For those who are already fans of David Ashton’s McLevy, one of TCFs favourite crime drama radio series, this will not disappoint. Especially as McLevy himself makes more than one appearance, although seen through eyes who are less kind to him than his regular readers may be.
In this book Raven and Sarah set out on separate investigations. Raven’s into the death of a wealthy, and unloved pillar of the Edinburgh establishment, and Sarah’s into infants who have disappeared into a wall of silence. Parry takes us through both the high and low society of Edinburgh but we find in both of them calculated crime, devious intent and women struggling under rigid morality the consequences of which men often invade.

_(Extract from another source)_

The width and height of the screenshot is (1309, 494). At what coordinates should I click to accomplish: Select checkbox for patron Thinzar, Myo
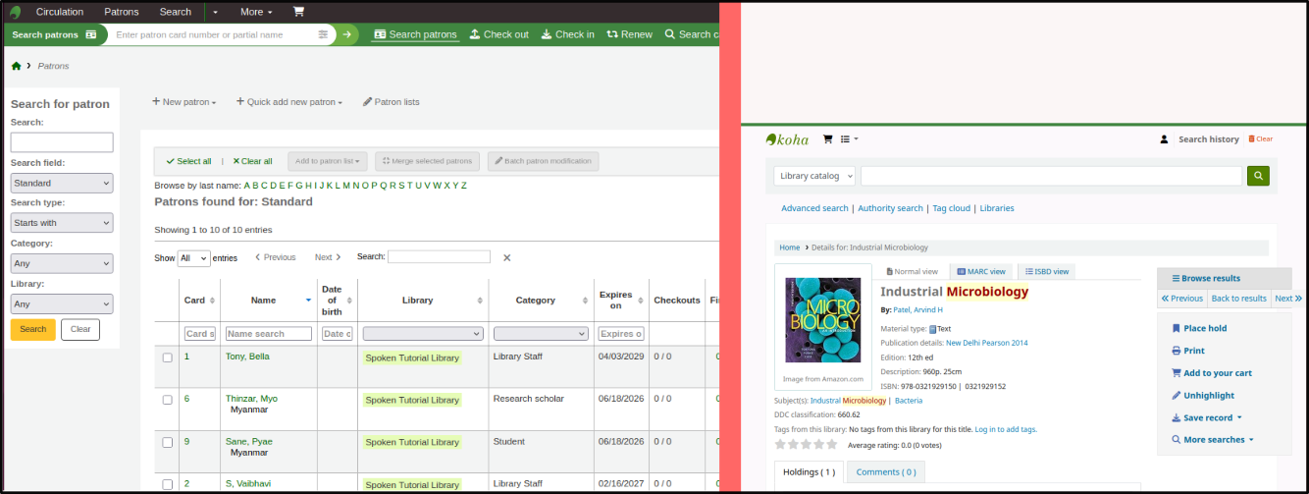click(167, 400)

Amoung the two twisting plots, and the juicy developing love triangle, we glimpse real people and medical history, such as Charles Byrn the Irish Giant and the chloroform Guinee pig debacle, which have long since faded from popular memory. These details add a richness to Parry’s Edinburgh, and indeed the marriage of crime and medicine is a fruitful one.
Although Corruption does weave in and out of Victorian sex and consequences this is not a gritty expose with complex, ambiguous charactors. Indeed Raven’s frequent need to muse on his own propensity to violence while fingering his scar threatens at times to tips the charactor into slightly cartoonish territory, but manages to pull out at the last moment
First and foremost Corruption is a fun read, engaging and alive with detail. I’d thoroughly recommend this for those who particularly like their crime historical.
Also recommended: The Edinburgh Detective, the real life McLevy’s diary from his time policing Edinburgh. It was a best seller in his day, and is still not out of print. It is possible to find in it a compassion and understanding, that contemporary portraits of the Victorian’s don’t always show.